Canada’s Confederation happened in 1867. Why then? Historians have sometimes suggested that fear about the Americans starting to move north once their Civil War ended in 1865, might be the reason. It has also been argued that the Americans allowed individuals to work out their own law and order, while the Canadian government set up a police force (later called the Canadian Mounties) to oversee settlement of the country.
In September, 1873, the first police officers were appointed by John A. Macdonald’s government, and in October the first group of recruits left for Lower Fort Garry. Only two of these men had ever been policemen before, but during the winter at Lower Fort Garry they were very vigorously trained by Sargeant-Major Sam Steele, a tough, no-nonsense kind of man, who was to become famous in Mountie history. His orders were that the training of the men and horses would happen every day as long as the temperature remained above minus 36 degrees Farenheit. What an introduction to the climate of the great central plains!

----------

§ Given request: Continue the passage on the early Canadian police force, picking up after its final sentence.

§ Recorded data:
----------

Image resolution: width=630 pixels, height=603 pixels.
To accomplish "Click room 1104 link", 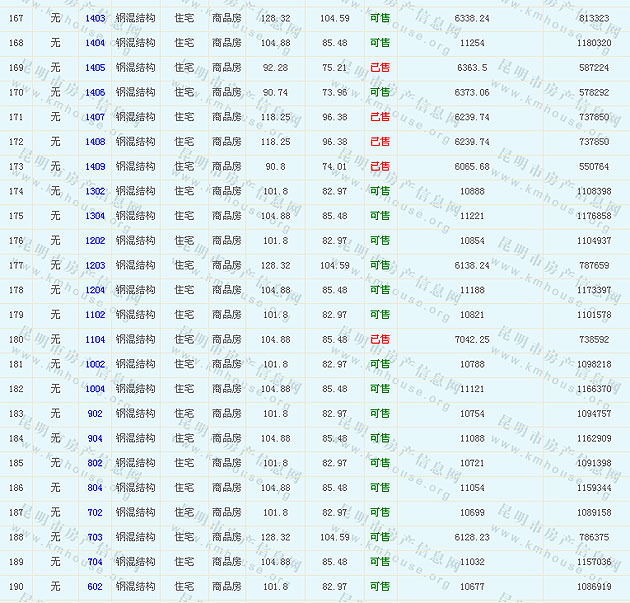I will [95, 340].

----------

§ Final result:
This new police force came to be called the North-West Mounted Police, and among it were some interesting characters. Joseph Francis had fought in the Crimean War and had taken part in the fateful British Charge of the Light Brigade and Sub-Inspector F.J. Dickens was the son of the well-known Victorian novelist, Charles Dickens, author of the story of Scrooge in “The Christmas Carol”. The youngest soldier was Fred Bagley, the 15-year-old trumpeter, who went on to serve as a Mountie for the next twenty-five years. The leader of this group was Commissioner George A. French. French resigned in 1876 frustrated by many quarrels with politicians who would balk at paying his men their 75 cents per day wages or granting them 160-acres of land promised to those who finished their service.
On July 8, 1874, the new NWMP force of 275 men assembled in Manitoba near the border of what was then Dakota Territory, to begin their first march west. Part of their mission, according to Governor-General Lord Dufferin, was “capturing a band of desparados who had established themselves in some fortified posts in our territory in the neighbourhood of the Belly River.” This was a reference to numbers of truly “wild” Western Americans, who had, since the end of the Civil War, built several trading posts whose major source of income was selling whiskey and other alcohol to the native people. Fort Whoop-Up, in what is now Alberta, was rumoured to be the biggest of these whiskey forts.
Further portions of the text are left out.